I've spent several days trying to achieve something like this in ES:

http://www.lucidimagination.com/search/link?url=http://wiki.apache.org/solr/Payloads

But had no luck.

This is what I did (maybe all of that in unnecessary, but I couldn't find
any information on how to do this correctly):

  • Created a custom similarity and a provider (mimicking
    https://github.com/tlrx/elasticsearch-custom-similarity-provider )

    @Override
    public float scorePayload(int docId, java.lang.String fieldName, int
    start, int end, byte[] payload, int offset, int length) {

      if (payload != null) {
          return PayloadHelper.decodeFloat(payload, offset);
      } else {
          return 1.0F;
      }
    

    }

  • Created a custom analyzer:

              "analyzer": { 
                  "pf": { 
                      "tokenizer": "whitespace", 
                      "filter": "standard, lowercase, stop, payload" 
                  } 
              } 
    

where the payload filter just does:

@Override
public TokenStream create(TokenStream tokenStream) {
    return new DelimitedPayloadTokenFilter(tokenStream, '|', new 

FloatEncoder());
}

  • created an index that uses that similarity for index and search and that
    analyzer.
  • Created a mapping that instructs to use the new analyzer when indexing
    field "message"
  • indexed a document:

curl -XPUT 'http://localhost:9200/twitter/tweet/1' -d '{
"tweet" : {
"user" : "kimchy",
"message" : "search|40.0"
}
}'

Did a search for term "search", but looking at the query "explain" the
payload doesn't seem to be taken into account.

Also when I retrieve the document back, I see the content of "message" to
be exactly like I submitted to indexing (including the pipe and payload)
not sure this is a bad sign.

Please let me know what I'm doing wrong here.


(wojtek) #2

I made some progress.

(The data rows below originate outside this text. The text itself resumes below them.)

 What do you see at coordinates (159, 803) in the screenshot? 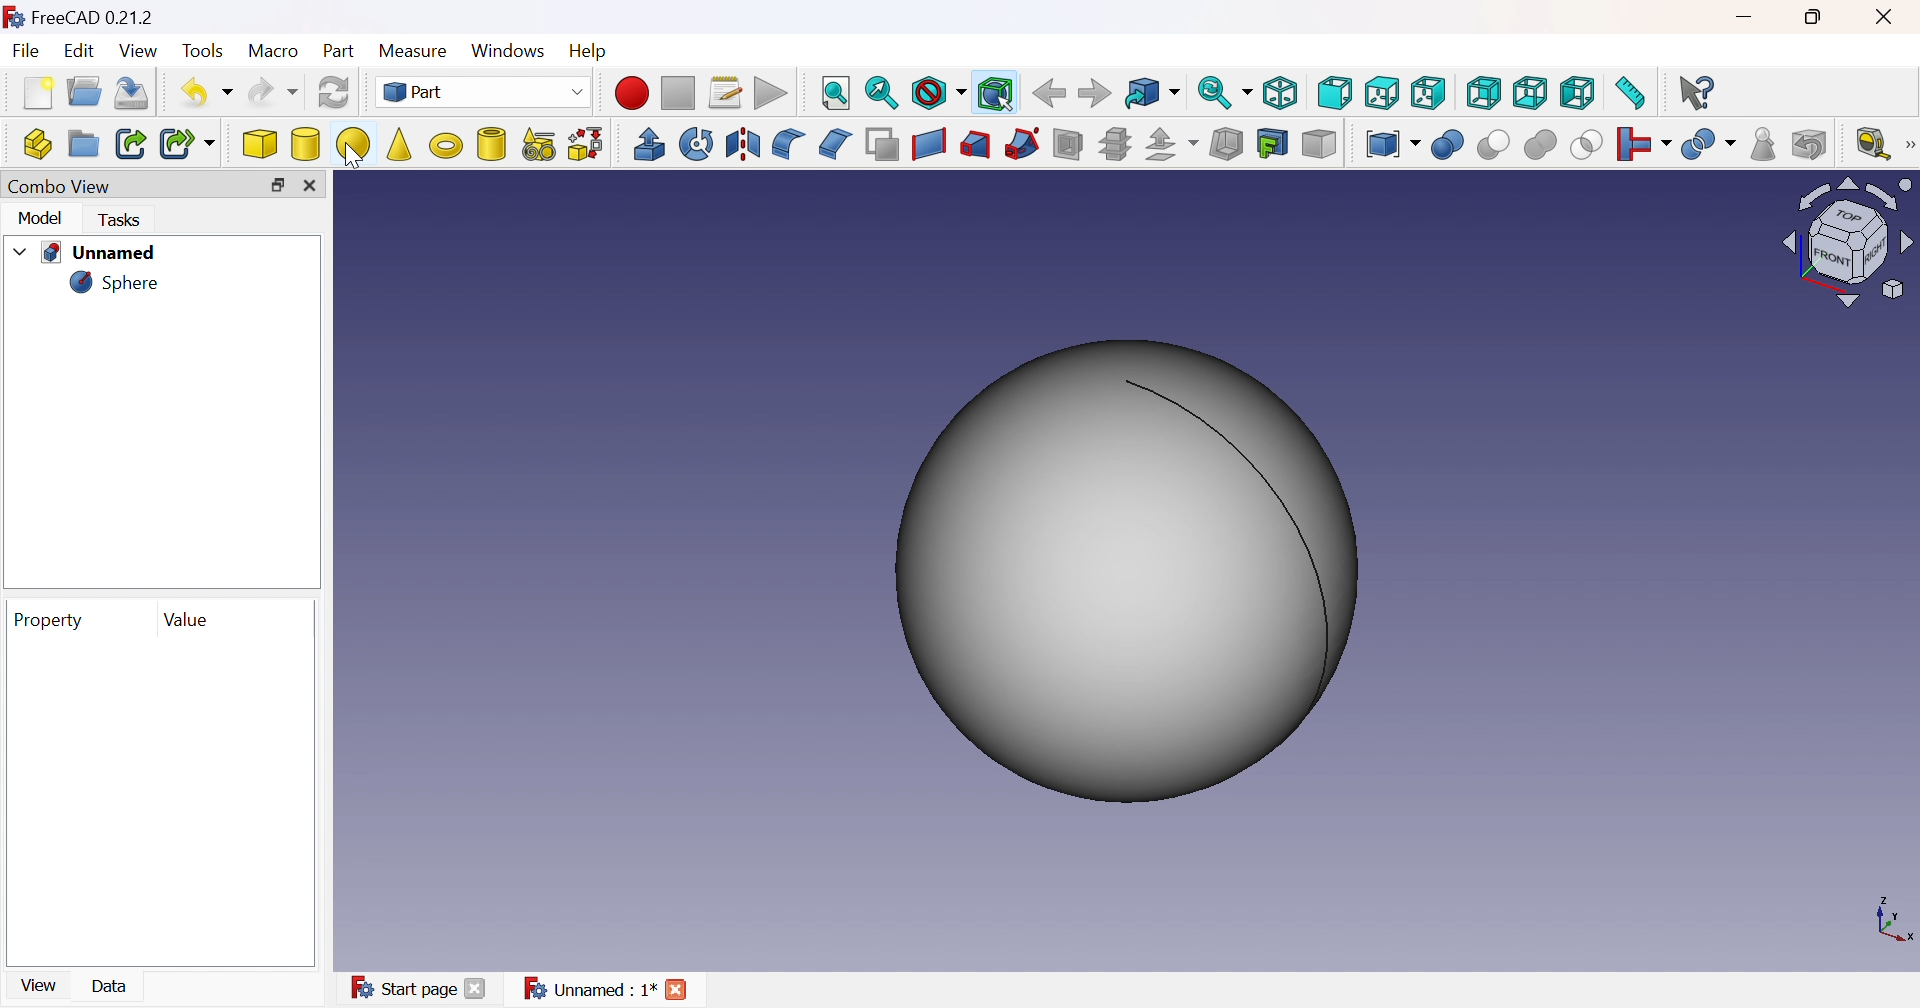
I see `preview` at bounding box center [159, 803].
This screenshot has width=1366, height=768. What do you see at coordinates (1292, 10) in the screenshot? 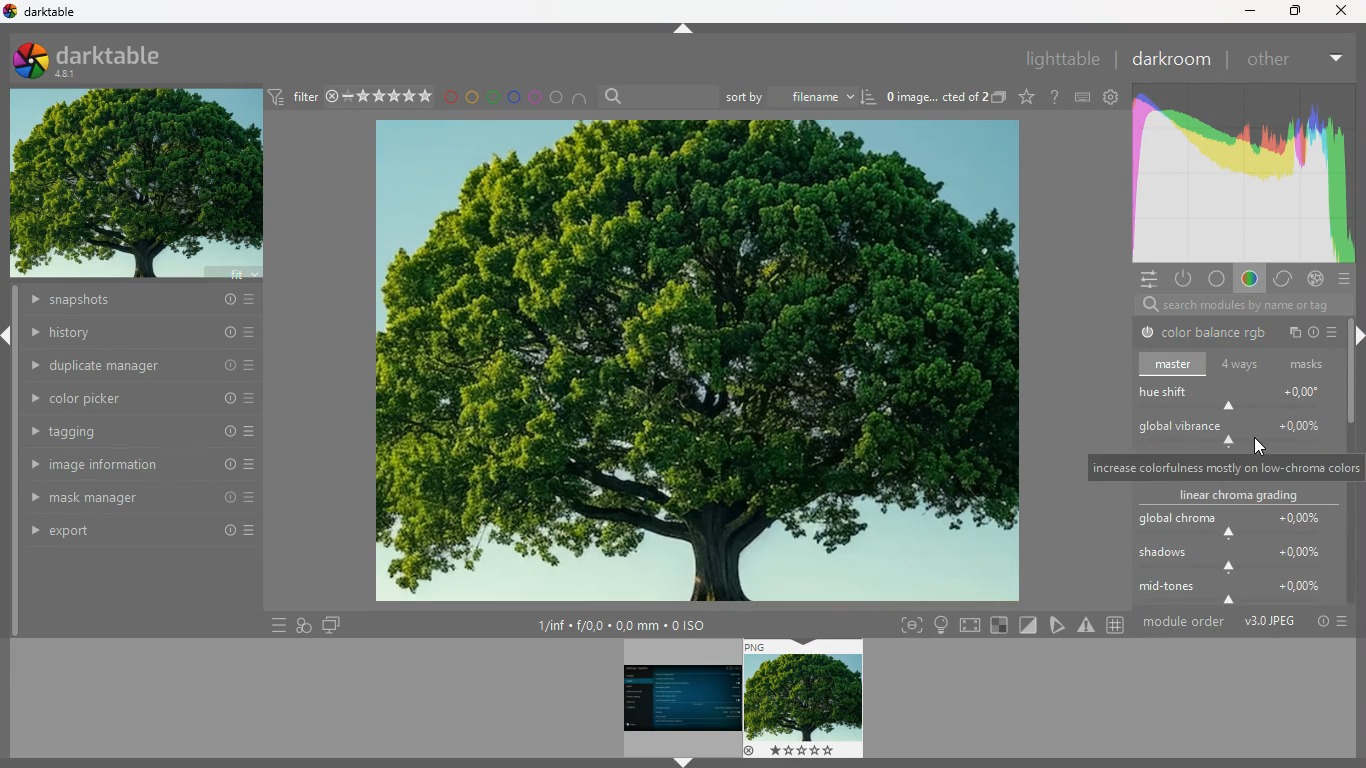
I see `maximize` at bounding box center [1292, 10].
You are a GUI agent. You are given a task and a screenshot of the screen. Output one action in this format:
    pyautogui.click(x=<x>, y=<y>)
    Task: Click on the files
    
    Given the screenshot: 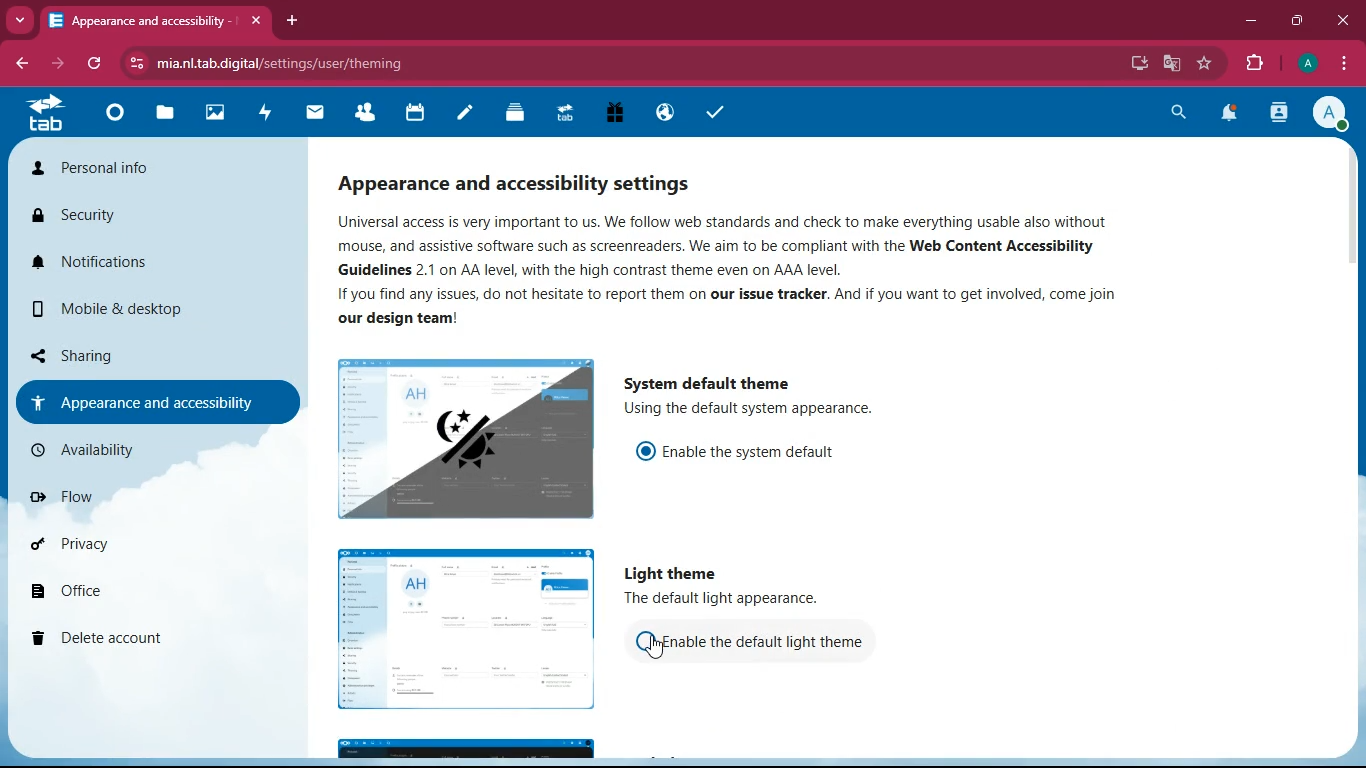 What is the action you would take?
    pyautogui.click(x=163, y=114)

Turns out I needed to set the pf analyzer on the _all
field, so that in combination with AllTermsQuery it works properly.

What should I do if I want this to work on searches restricted to the
"message" field?


(Shay Banon) #3

You can simply set the analyzer on the mentioned field and explicitly
search for it. The _all field is a special field that includes all the
other fields.

On Sat, Jun 9, 2012 at 2:42 AM, wojtek wojciech.jawor@gmail.com wrote:

I made some progress. Turns out I needed to set the pf analyzer on the
_all field, so that in combination with AllTermsQuery it works properly.

What should I do if I want this to work on searches restricted to the
"message" field?


(system) #4